This project investigates whether the presence, amount, and condition of trees in NYC contributes to a cleaner, more sustainable city. By combining data from the NYC Tree Census with NYC air quality data, the project explores the relationship between urban trees and environmental health. The analysis focuses on identifying patterns that might suggest how urban greenery supports public health and environmental resilience. Findings from this work could inform future decisions in urban planning, environmental policy, and climate adaptation strategies.
This project explores the relationship between trees and air quality in New York City. Using data from the NYC Tree Census and NYC air quality data, it looks for signs that more trees might mean cleaner air.
Once the project is running, it will:
-
Clean and prepare the data to make sure it's accurate and usable.
-
Group the tree data by community district so it can be compared directly with the air quality data(that is also grouped by community district).
-
Combine the tree and air datasets to look for connections between them.
-
Create simple visualizations to help show any patterns or relationships between tree coverage and air quality.
-
Help answer the question: Do areas with more or larger trees tend to have better air quality?
-
Copy the code link to this repository and clone to your computer.
-
Open the repository folder in a code editor; and create the virtual environment in that folder.
-
Create and Activate a Virtual Environment (commands in table below)
-
Install the
requirements.txtfile -
Start by opening
data_cleaning_and_eda.ipynbto see the cleaning and EDA of original data sources. -
Then open
sql_database_and_plots.ipynbto see the SQL database, tables, and plots. -
Finally open
project_summary.ipynbfor a full project summary and a link to Tableau dashboard. -
When you are finished, deactivate the virtual environment and close the repository folder.
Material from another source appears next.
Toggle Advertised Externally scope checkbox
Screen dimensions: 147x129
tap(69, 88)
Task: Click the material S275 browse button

| Command | Linux/Mac | Windows/GitBash |
|---|---|---|
| Create | python3 -m venv venv |
python -m venv venv |
| Activate | source venv/bin/activate |
source venv/Scripts/activate |
| Install | pip install -r requirements.txt |
pip install -r requirements.txt |
| Deactivate | deactivate |
deactivate |
Total Records:
Tree dataset: 683,788 rows, 41 columns
Air dataset: 18,025 rows, 12 columns
Date Range:
Tree dataset: 2015
Air dataset: filtered to include only 2015(original range: 2009-2022)
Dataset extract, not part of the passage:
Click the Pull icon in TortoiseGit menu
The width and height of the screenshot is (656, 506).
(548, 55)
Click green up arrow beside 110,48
Basic Stats (using the 59 Community District Boundaries of NYC):
Tree Count:
mean: 11,037
median: 8,474
max: 51,842
DBH(diameter at breast height in inches):
mean: 10.87
max: 425.00
Air Quality (Nitrogen Dioxide(ppb)):
Summer mean: 16.02
Summer range: 6.6-29.7
Winter mean: 23.96
Winter range: 16.6-33.4
Variables from tree_summary_by_cb.csv:
- tree_id (object)- Unique identifier for each tree record.
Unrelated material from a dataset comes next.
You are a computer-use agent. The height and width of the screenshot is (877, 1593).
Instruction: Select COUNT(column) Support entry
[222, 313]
- cb_num (int)- Community District where trees are located.
- tree_count (int)- Number of trees in the specified area.
- avg_health_score (float)- Average health score of trees (rating scale: 3= Good, 2= Fair, 1= Poor).
- dbh_mean (float)- Average 'diameter at breast height' (DBH) of trees, in inches.
- dbh_max (float)- Maximum DBH observed in the area.
- unique_species (int)- Count of unique tree species in the area.
Variables from Air_quality_by_CD.csv:
- id (int)- Unique identifier for the air quality record.
- Geo_Join_ID (float)- Community District ID used to join spatial datasets(matches cb_num from tree data).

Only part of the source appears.